“Can you give me just one second, please? Angela needs to tell me something.”
Sergio Garcia agreed some weeks ago to making himself available for a teleconference to discuss his victory in the 2017 Masters, and on Tuesday morning he dutifully fulfilled his commitment. Before taking questions, however, he allowed his young bride to interrupt the proceedings.
Wait, what? You’re going to put Augusta National Golf Club and a national media contingent on hold? This better be good.
Oh. Well, yes, that is good.
Expecting the couple’s first child, a girl, Angela’s water broke Tuesday morning about 90 minutes before the teleconference. So, there was Sergio having to conduct the call from a hospital in Austin, Texas. More specifically, he was sitting in his wife’s room in the maternity ward.
“Yeah, it has been an eventful morning,” Garcia said with an air of calm. “It is kind of, I don’t know, surreal, I guess you may say.

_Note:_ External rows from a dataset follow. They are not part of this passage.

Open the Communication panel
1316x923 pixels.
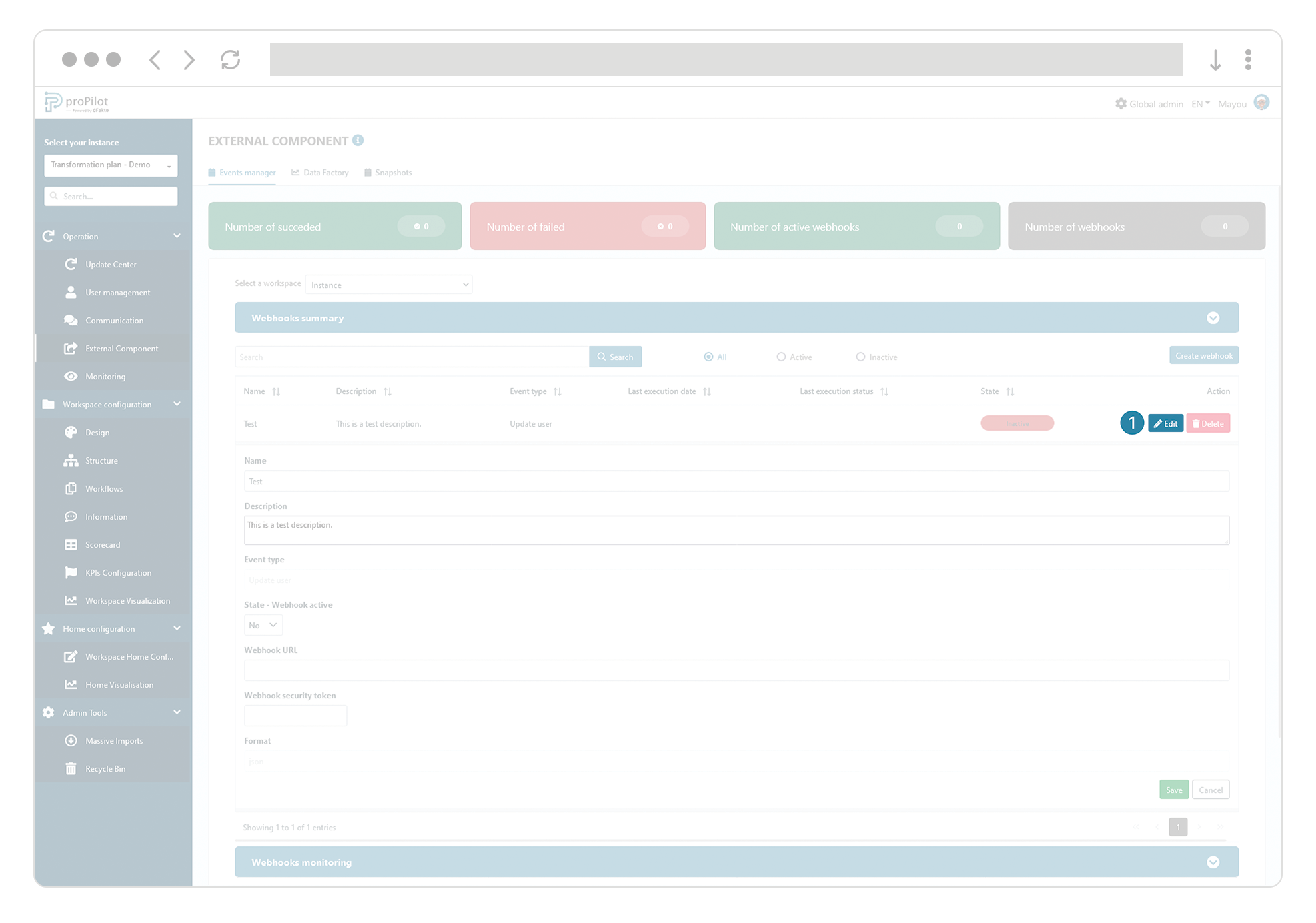pos(115,320)
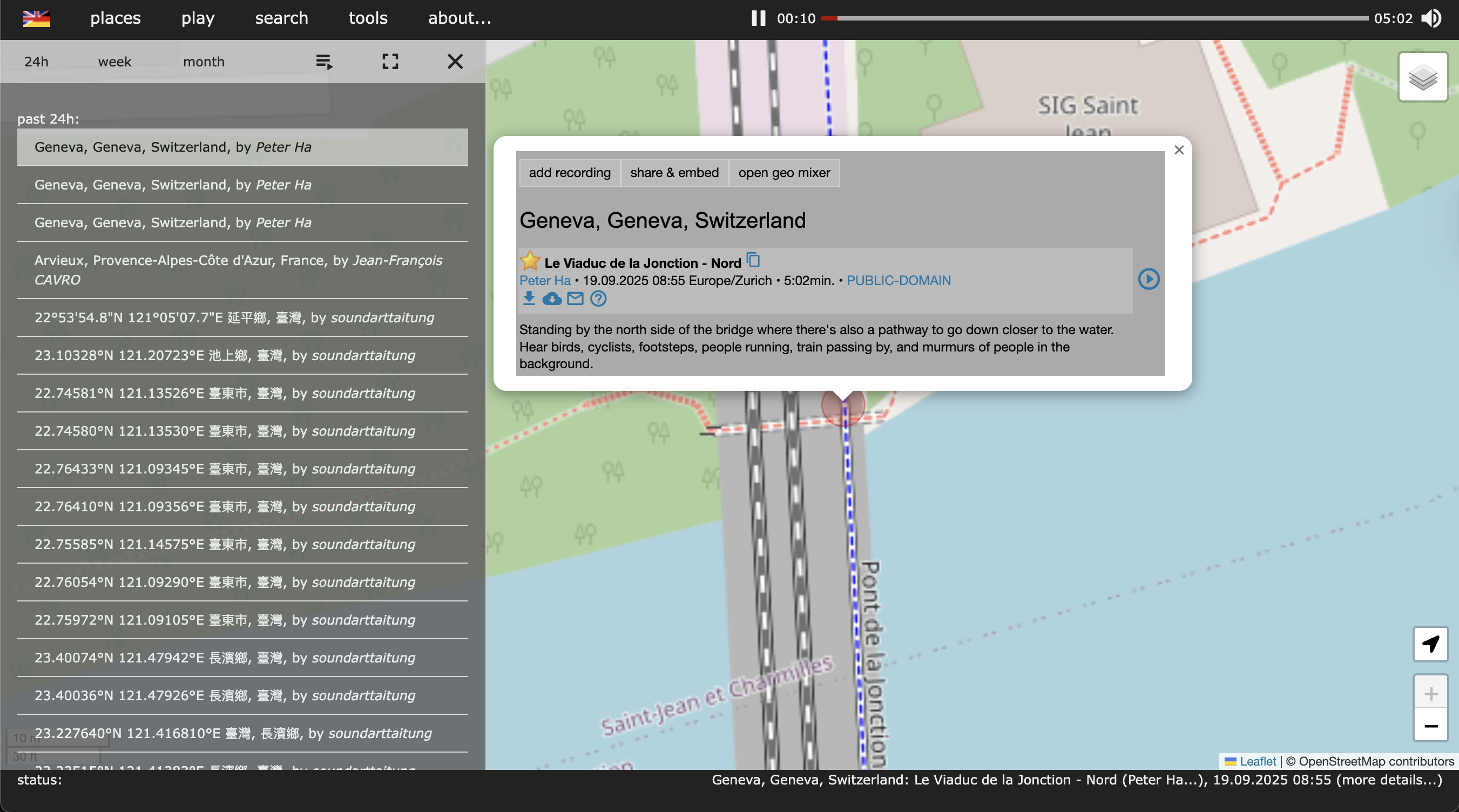Screen dimensions: 1459x812
Task: Click the cloud download icon
Action: [552, 299]
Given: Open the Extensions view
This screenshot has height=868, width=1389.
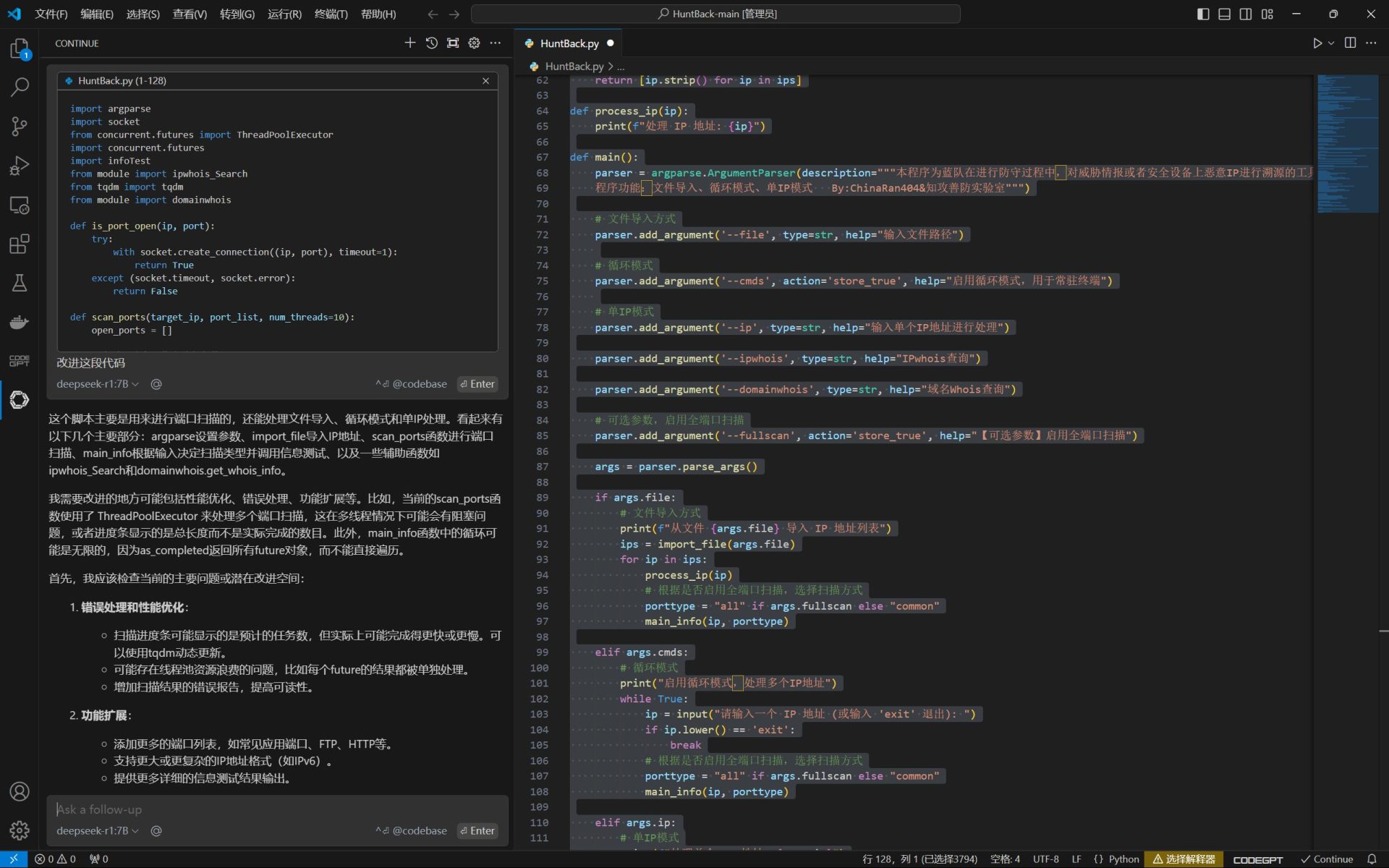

But she’s doing well, so it’s kind of very, very exciting and nerve‑wracking at the same time.”
Garcia now should be used to that feeling, especially after breaking through to win his first major championship nearly a year ago with his sudden-death playoff victory over Justin Rose. The Spaniard always sensed that winning a major title would be special, but the past year has been eye opening, nevertheless.
“You don’t realize ... I mean, you know how big the Masters is, but when you win it, you realize how much bigger it is all over the world,” El Nino said. “It’s definitely gotten where, yeah, people recognize me a little bit more all over the place outside of the golf course, and also, there’s more interest in me. It’s been a lot of fun.”

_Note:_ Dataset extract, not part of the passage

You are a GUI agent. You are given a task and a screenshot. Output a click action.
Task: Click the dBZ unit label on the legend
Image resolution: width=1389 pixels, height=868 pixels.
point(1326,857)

Though his daughter is arriving early, Garcia, 38, was late to the major-championship club, not breaking through until his 70th attempt as a professional. The long-awaited triumph has not, however, initiated a rebirth, if you will, in the world’s ninth-ranked golfer.
“They all [ask] me, has it changed your life? But I don’t think and I don’t feel like it has. I’m still doing the same things. I’m still the same guy,” he said. “I mean, you see me every week, and I don’t think I’ve changed in that aspect. But you know, I didn’t know what to expect. Obviously, it’s something that until it happens, you don’t know what it’s going to feel like and what it’s going to do to you. I’m happy that I don’t feel it has changed me. I don’t feel like I’m better than I was before or anything like that.”

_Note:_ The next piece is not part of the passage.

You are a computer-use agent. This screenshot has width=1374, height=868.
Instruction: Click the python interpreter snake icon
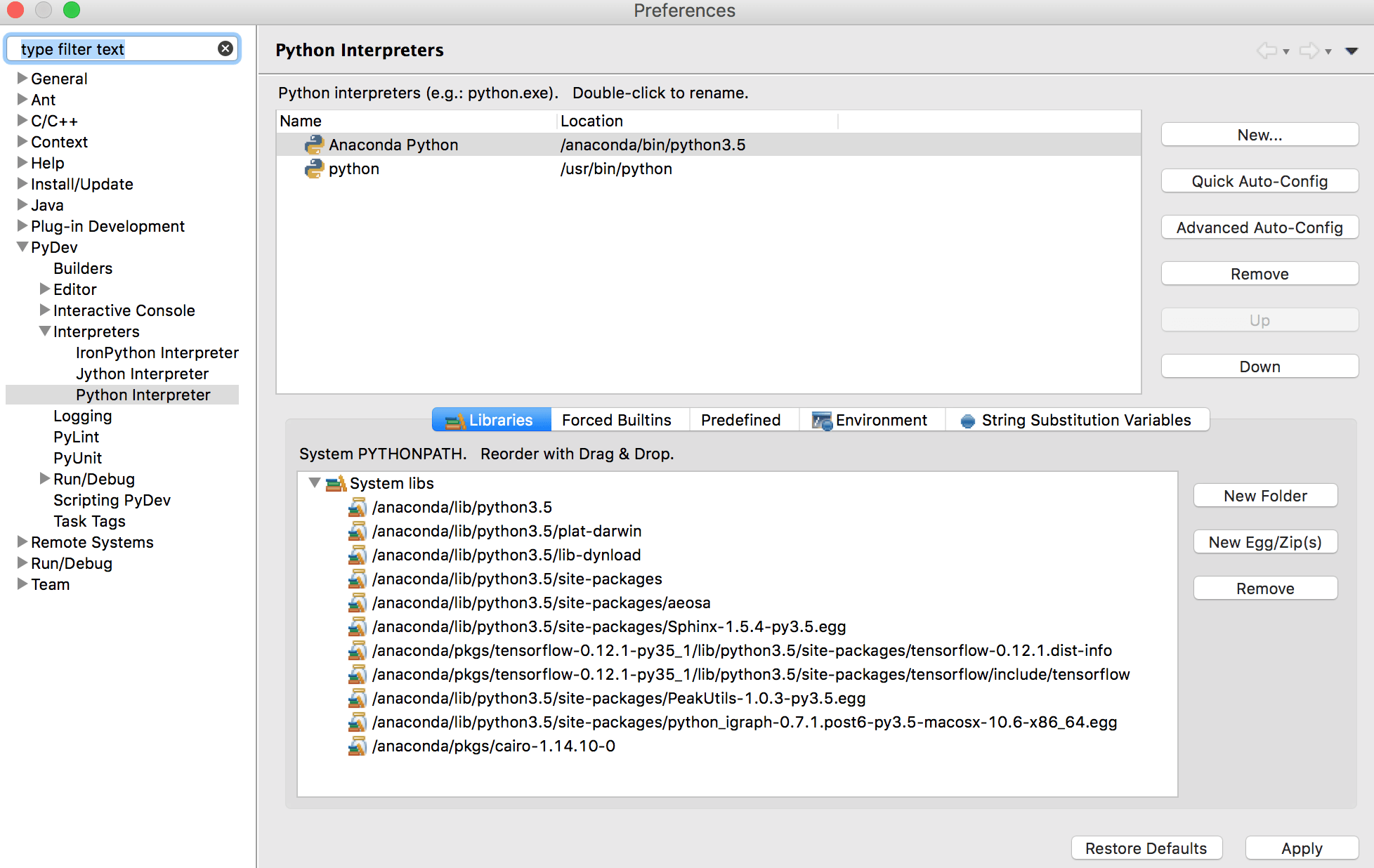click(313, 169)
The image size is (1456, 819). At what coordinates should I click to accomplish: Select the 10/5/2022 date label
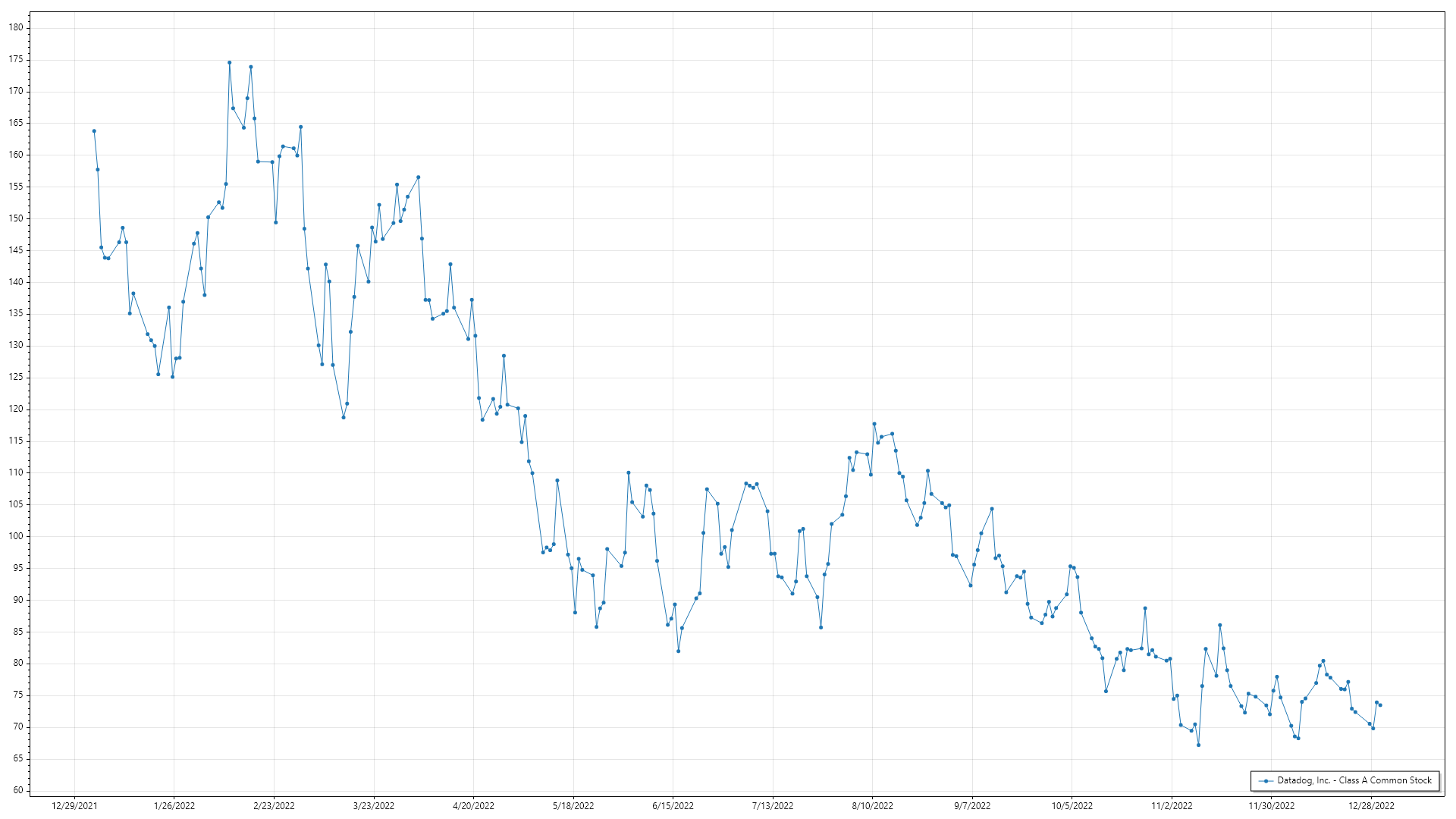point(1072,806)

Fatherhood will undoubtedly be a different story. Garcia will have to learn to juggle golf and family, perhaps starting as early as next week at the WGC-Dell Technologies Match Play, which, fortunately, is being held at Austin Country Club. (Angela reportedly is exhorting her husband to play.) The whole family is expected to be at Augusta for Sergio’s title defense.
The arrival of the new born will come at an interesting time for Garcia, who has seen his game rounding into shape in recent weeks. In January, Garcia was a winner at the Singapore Open on the Asian Tour. After a T-33 finish at the Honda Classic last month, his first PGA Tour start in 2018, Garcia posted a T-7 at the WGC-Mexico Championship and a solo fourth at the Valspar Championship, backed by a closing 65.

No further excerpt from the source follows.